BEGIN READING TEXT

In this post we will use the gh
package to search Github for uses of the different geoms used in ggplot2
.
We load some necessary packages.
library(tidyverse)
library(scales)
library(stringr)
library(gh)
Next, we find all the functions exported by ggplot2
, keep only those of the form geom_*
, and put them in a data frame.
geoms <- getNamespaceExports("ggplot2") %>%
keep(str_detect, pattern = "^geom") %>%
data_frame(geom = .)
geoms
## # A tibble: 44 x 1
## geom
## <chr>
## 1 geom_text
## 2 geom_vline
## 3 geom_col
## 4 geom_tile
## 5 geom_qq
## 6 geom_label
## 7 geom_line
## 8 geom_smooth
## 9 geom_path
## 10 geom_spoke
## # ... with 34 more rows
Since there are 44 different geoms we will have to make 44 separate calls to the Github API. To avoid running into a rate limit, we thus define a function operator called delay
, which takes as input a function f
and a number delay
, and returns that same function, but now modified so that its call is delayed by delay
seconds.
delay <- function(f, delay = 3) {
function(...) {
Sys.sleep(delay)
f(...)
}
}
When web scraping and making API calls it’s often nice to get some real-time feedback on what calls are being made. For this we define a second function operator, w_msg
, which modifies a function so that it prints out its first argument whenever it is called.
w_msg <- function(f) {
function(...) {
args <- list(...)
message("Processing: ", args[[1]])

END READING TEXT
BEGIN EXTRACTED DATA

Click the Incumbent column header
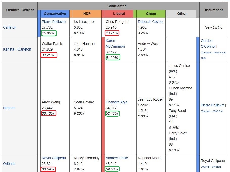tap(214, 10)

END EXTRACTED DATA
BEGIN EXTRACTED DATA

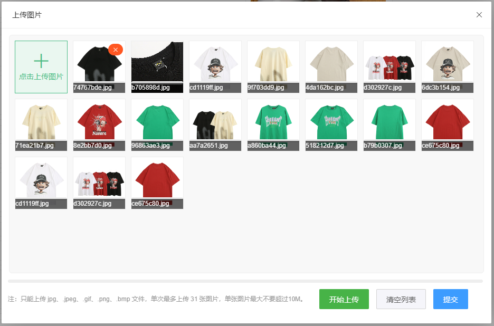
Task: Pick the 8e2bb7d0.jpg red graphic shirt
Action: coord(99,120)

END EXTRACTED DATA

*DIRECTIVE*
Please list every package that the post on ggplot2 geoms loads with library().

*ANSWER BELOW*
tidyverse, scales, stringr, gh